begin Page extract

I ordered everything through tmtuning the customer care is awesome and prices very are very good for OE parts


----------



## vwfan78 (Jun 5, 2006)

*Re: MKVI GTI Euroswitch problem... (OEMGTIGUY)*


_Quote, originally posted by *OEMGTIGUY* »_I have recently ordered my euroswitch and rear tails with rear fog. Before doing this I confirmed with my friend who is a tech at VW what wiring would be involved if any. He said based on northamerican wiring diagrams for the light switch you should have a gray wire with a black trace in pin 7 that would be your trigger. I can double check on monday and let you guys know. 

_Modified by OEMGTIGUY at 7:11 PM 12-5-2009_

Any news? I am Itching for Rear Fogs!


----------



## Dana @ Ross-Tech (Sep 15, 2009)

*Re: MKVI GTI Euroswitch problem... (vwfan78)*

My Gti is a very similarly equipped 4 door with Xenon lamps.
I was able to compare my stock Gti switch to the European one.
Stock:
3C8 941 431 G
Pins:
8 & 9 = Constant in off position (DRL/TFL)
8 & 1 = On
4 & 5 = Fog

I did not get the switch with "Auto" because my vehicle does not have a light sensor. 
Euro. Switch is 1K0 941 431 Q
Pins:
8 & 9 = Constant in off position (DRL/TFL)
8 & 3 = Parking
8 & 1 = On
8 & 5 = Fog Ft.
8 & 7 = Fog Rear
I installed a wire from terminal 3 at the Hl. switch (there was not a wire at all) to pin 19 at the Central Electronics module (black 52 pin connector).
The coding did not need changed to use the new switch with the factory DRL's active. 
The parking lights work when the the switch is in the Park position. 
The front fogs will work with the parking lights only (headlights not on). On is normal. (same as stock switch)
I did code the DRL off and the operation is fine as well. No faults stored.
But..
The rear fog terminal is not present at the switch, so that would need wired as well. I only verified from the switch to module. The rear of the vehicle is unknown at this time.
There is a wire in terminal # 2 at the Hl. switch even though the vehicle does not have a light sensor. It seems as if a proper "Auto" switch conversion would involve quite a bit of work.

end Page extract

* Challenges:
[1] Retype a passage from the Euroswitch forum thread above, beginning at the words "The coding did" and stopping after "as stock switch)".
[2] In the Euroswitch forum thread, what part number is given for the European switch?

begin Available data

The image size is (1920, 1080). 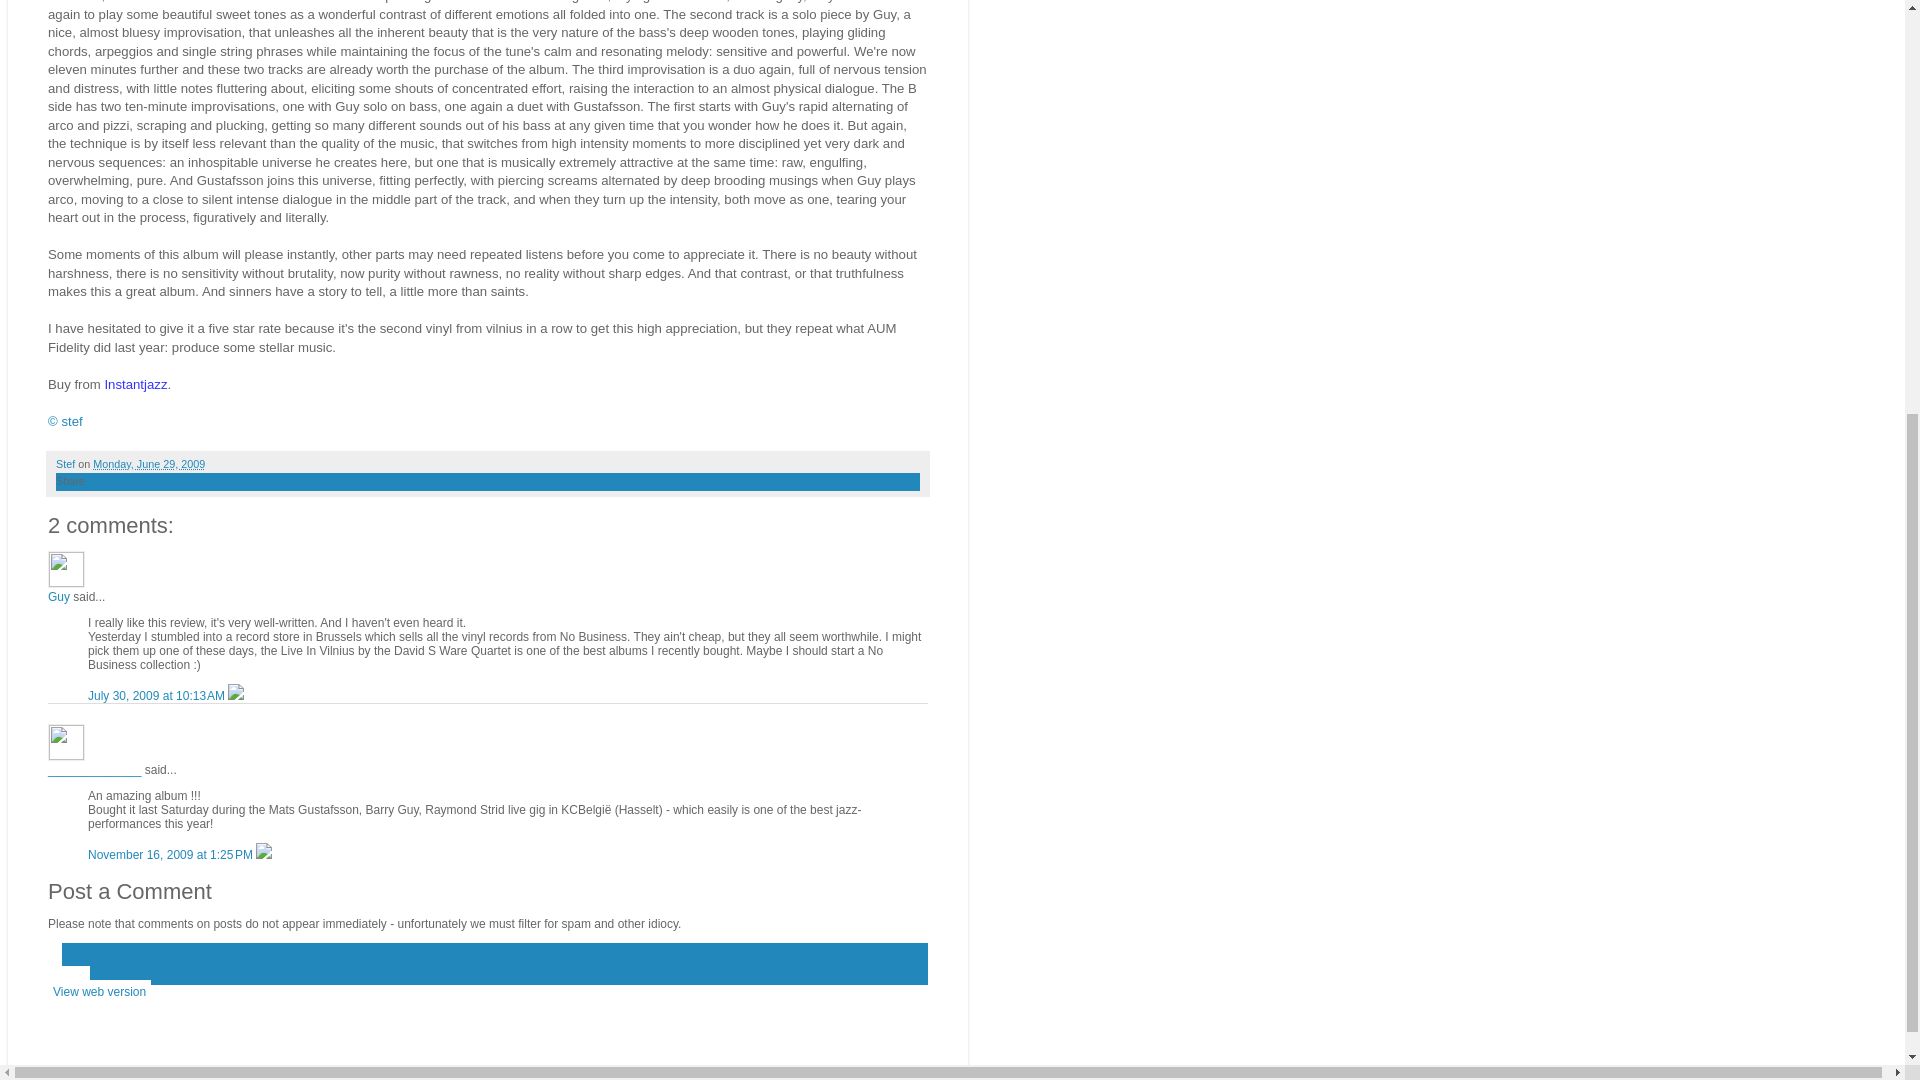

end Available data

* Task-by-task results:
[1]
The coding did not need changed to use the new switch with the factory DRL's active. 
The parking lights work when the the switch is in the Park position. 
The front fogs will work with the parking lights only (headlights not on). On is normal. (same as stock switch)

[2] 1K0 941 431 Q